Source excerpt:

--

Tuesday, May 25, 2010

Message.

About fifteen minutes ago (maybe more; my computer takes so long to get internet open) I finished reading the Marcus Zusak book "I Am the Messenger" (I know I should underline that but I'm too freaking lazy). It took me about a month, mainly because I picked it up, read the first 60 pages, and then couldn't summon up any enthusiasm for it anymore and didn't read it again for about 4 weeks. So, really, you could say I was actually reading it for two days- one where I was bored out of my mind (the first 60 pages) and one where I was intensely interested (the last 290 or so pages).

I have to admit, at first, I just found it a bit slow. Nice characters, fairly good plot, fine word choice (although quite a bit of swearing), and, as typical in a Zusak book, amazing description and personification. It just didn't really appeal to me at the time- a book about a cab driver who suddenly recieves some higher calling. How nice for him. But I stuck with it, as I always do (I've never been known to put down a book once I've started it- not even the Silmarillion). And after about page 60, it got interesting, and heartwarming, and almost (if I dare to say it) sweet.

--

Material provided:
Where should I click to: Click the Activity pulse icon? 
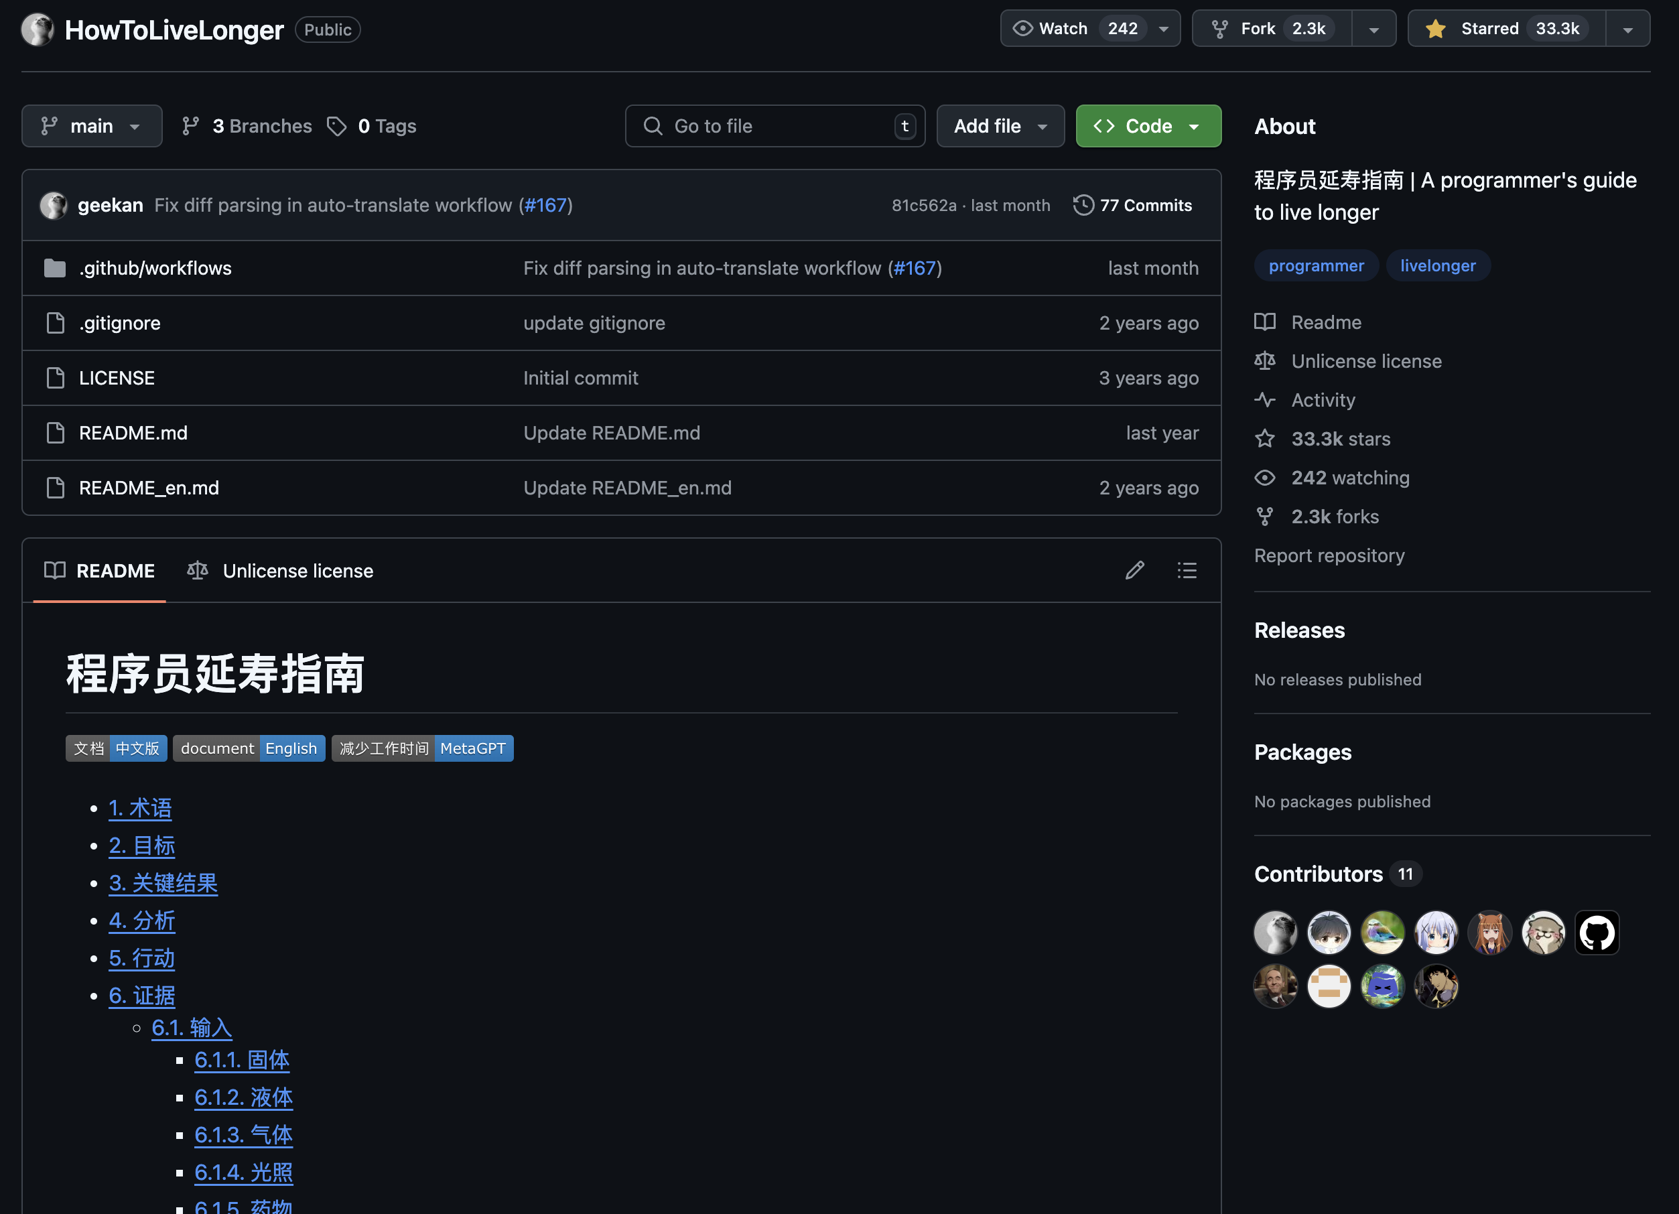click(1264, 400)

--

Problem statement:
In the blog post about "I Am the Messenger":
1. About how long did the book take the writer to finish?
2. What job does the book's main character have?
3. After roughly which page did the book become interesting?
Rely only on the blog post, not on the data.

Answer to the problem:
1. About a month.
2. He is a cab driver.
3. About page 60.